In my recently deceased uncle's house, I found a couple of high school track medals from 1982, so not that old. I have no idea where he got them, but I suspect in a house he was hire to remodel. Sometimes the homes are pretty bad, and they are bought by a guy or two involved with HUD and Section 8 type housing. Anyway, they are from Richardson Tx, and one is bronze and one appears to be a silver medal. Naturally, it's not really silver, but silver in color. After all, it's just high school. They are really dark and tarnished, and I am pondering the popular question: Should I clean them before trying to sell them, or leave the patina. The neck ribbons)or whatever they are called, are still intact, but in pretty rough shape. I'm sure I'll be finding lots of "treasures" like these, but I kind of thought these were interesting. Probably no real market for them, but I'd like to sell them I believe.

I got the official nod today from the judge to act as executor, so have lots to do with this project. I'm sure I'll have some tools to show off from it, although he was a carpenter. He was a tool hound, so who knows once I get into the shop.

Here are some pics in case anyone is interested or can offer an opinion on cleaning or not.

Well, they ended up on top of the post.


----------



## RJSakowski (Sep 27, 2016)

Having watched many Antiques Roadshow episodes, the value decreases when they are prettied up.  Leave the patina.  1982 isn't old enough to have antique value but they may have some value as memorabilia for someone with ties to Richardson.


----------



## Ulma Doctor (Sep 27, 2016)

if you gotta clean them up...

maybe a (light) vinegar/(heavy) water solution and a toothbrush may expose some brightness
Flitz metal polish
toothpaste and a toothbrush
pour coca-cola on the medal while it is sitting on aluminum foil, and agitate/scour the medal with a stiff brush for the "silver" clad medal

an electrolytic rust removal device could be made with some small batteries and washing soda use a carbon anode
you could re-plate them by using the reverse polarity and use a lightly acidic electrolyte , use the metal you wish to plate with as the cathode


----------



## Tony Wells (Sep 28, 2016)

Any idea what the "INV" inscribed on the back is?

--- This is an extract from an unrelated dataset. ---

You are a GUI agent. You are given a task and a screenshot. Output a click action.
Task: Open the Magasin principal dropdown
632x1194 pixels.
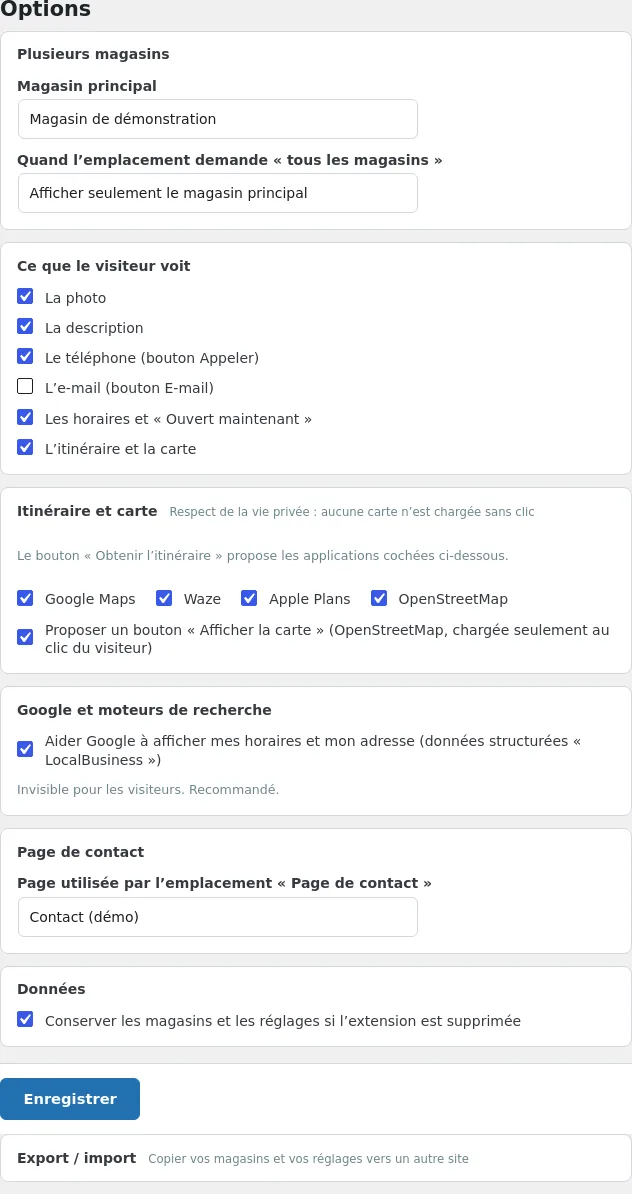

Nothing comes to mind other than "Invitational" but I doubt that. 

Yeah, I know their not antiques, but I thought they were pretty cool just to find. There might be someone in Richardson who was around there in 82 who might know something about them. Not really worried about worth. Might give them to the right person.


----------



## francist (Sep 28, 2016)

Invitational was the first thing that came to my mind too, although I'm no athletics expert by any stretch.

Just a thought about the cleaning and polishing -- you thinking of replacing the ribbons too? I'm wondering if they might look a bit goofy with all spanky metal and then the faded ribbons. 

-frank


----------



## Tony Wells (Sep 28, 2016)

I would need to know, probably from the school, what the correct colors would be. I may email the school about it. Who knows? Might get a response.


----------



## Randall Marx (Sep 28, 2016)

The school itself might be interested in them...who knows?!


----------



## Tony Wells (Sep 28, 2016)

I emailed the Athletic Director, so we'll see if they have anything to say about them.


----------